There is no condition in a person’s life that is more critical and the result more tragic than a person stepping into eternity without Christ. Because some of us are not close to the LORD in our walk with God, we know that it would be very difficult to convince a friend that they really need Jesus. Their surprise is that you would bring up spiritual matters to them since you have had no qualms about doing the very questionable things with them that are morally unacceptable. The day of reckoning is coming, and the loss of “lives” eternally is going to be great. Best make sure that those you love are not in the category of “lost” when our LORD comes.
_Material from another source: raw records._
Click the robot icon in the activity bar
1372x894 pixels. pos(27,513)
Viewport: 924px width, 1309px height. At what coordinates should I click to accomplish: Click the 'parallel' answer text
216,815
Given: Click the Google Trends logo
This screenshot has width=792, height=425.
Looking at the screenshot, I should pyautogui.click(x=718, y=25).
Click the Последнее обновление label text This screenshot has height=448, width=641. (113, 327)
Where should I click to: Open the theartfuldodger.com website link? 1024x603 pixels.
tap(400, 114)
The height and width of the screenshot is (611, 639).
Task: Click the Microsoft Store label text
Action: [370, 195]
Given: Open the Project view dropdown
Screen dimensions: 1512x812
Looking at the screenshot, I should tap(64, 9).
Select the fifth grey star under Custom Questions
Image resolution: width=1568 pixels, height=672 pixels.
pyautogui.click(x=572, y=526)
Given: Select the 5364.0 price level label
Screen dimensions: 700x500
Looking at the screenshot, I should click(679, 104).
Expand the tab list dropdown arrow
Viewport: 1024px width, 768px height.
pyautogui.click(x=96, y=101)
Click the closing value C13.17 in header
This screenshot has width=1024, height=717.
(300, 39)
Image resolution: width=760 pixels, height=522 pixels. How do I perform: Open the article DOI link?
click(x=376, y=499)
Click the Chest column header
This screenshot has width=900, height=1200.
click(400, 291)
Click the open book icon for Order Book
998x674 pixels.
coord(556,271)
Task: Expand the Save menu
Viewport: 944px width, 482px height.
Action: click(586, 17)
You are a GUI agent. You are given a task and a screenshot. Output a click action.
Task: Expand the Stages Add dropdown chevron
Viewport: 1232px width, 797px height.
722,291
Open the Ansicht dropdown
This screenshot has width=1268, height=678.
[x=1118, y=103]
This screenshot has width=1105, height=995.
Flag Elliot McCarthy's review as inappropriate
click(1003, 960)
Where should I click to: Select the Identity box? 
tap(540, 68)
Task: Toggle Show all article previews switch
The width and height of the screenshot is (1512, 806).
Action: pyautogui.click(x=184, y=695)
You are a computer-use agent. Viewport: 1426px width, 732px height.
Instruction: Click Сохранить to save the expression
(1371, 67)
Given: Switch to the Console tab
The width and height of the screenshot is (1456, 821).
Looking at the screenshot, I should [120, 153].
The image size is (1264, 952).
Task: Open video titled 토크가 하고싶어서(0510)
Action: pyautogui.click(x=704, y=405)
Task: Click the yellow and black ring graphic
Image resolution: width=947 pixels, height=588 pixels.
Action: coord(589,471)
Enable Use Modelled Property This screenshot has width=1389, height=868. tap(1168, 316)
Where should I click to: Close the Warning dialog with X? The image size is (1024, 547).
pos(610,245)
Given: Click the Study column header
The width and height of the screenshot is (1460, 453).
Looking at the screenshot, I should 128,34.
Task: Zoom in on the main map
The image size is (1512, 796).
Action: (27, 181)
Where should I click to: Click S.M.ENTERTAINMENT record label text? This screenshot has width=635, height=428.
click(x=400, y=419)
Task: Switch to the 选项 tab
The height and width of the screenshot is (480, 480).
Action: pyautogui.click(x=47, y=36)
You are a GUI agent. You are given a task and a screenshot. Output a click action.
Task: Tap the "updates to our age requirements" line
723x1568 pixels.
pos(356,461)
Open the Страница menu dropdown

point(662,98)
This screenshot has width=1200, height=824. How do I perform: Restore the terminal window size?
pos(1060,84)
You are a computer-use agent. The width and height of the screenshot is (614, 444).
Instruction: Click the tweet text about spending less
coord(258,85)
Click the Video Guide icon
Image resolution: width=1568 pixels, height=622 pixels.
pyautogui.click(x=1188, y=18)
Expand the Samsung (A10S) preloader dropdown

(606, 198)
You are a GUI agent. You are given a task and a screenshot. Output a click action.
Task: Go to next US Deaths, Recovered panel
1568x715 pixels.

There is an old story that illustrates the principle of love for a husband and honor within marriage. A drunkard husband, spending the evening with his jovial companions at a tavern, boasted that if he took a group of his friend’s home with him at midnight and asked his Christian wife to get up and cook supper for them, she would do it without complaint. The crowd considered it a vain boast and dared him to try it. So, the drunken crowd followed him home, and he made the unreasonable demands of his wife. She complied, dressed, came down, and prepared a very nice supper and served it as cheerfully as if she had been expecting them.
After supper one of the men asked her how she could be so kind when they had been so unreasonable and when she did not approve of their conduct. Her reply was: “Sir, when my husband and I were married, we were both sinners. It has pleased God to call me out of that dangerous condition. My husband continues in it. I tremble for his future state. Were he to die as he is, he would be miserable forever. I think it my duty to render his present existence as comfortable as possible.” (Copied).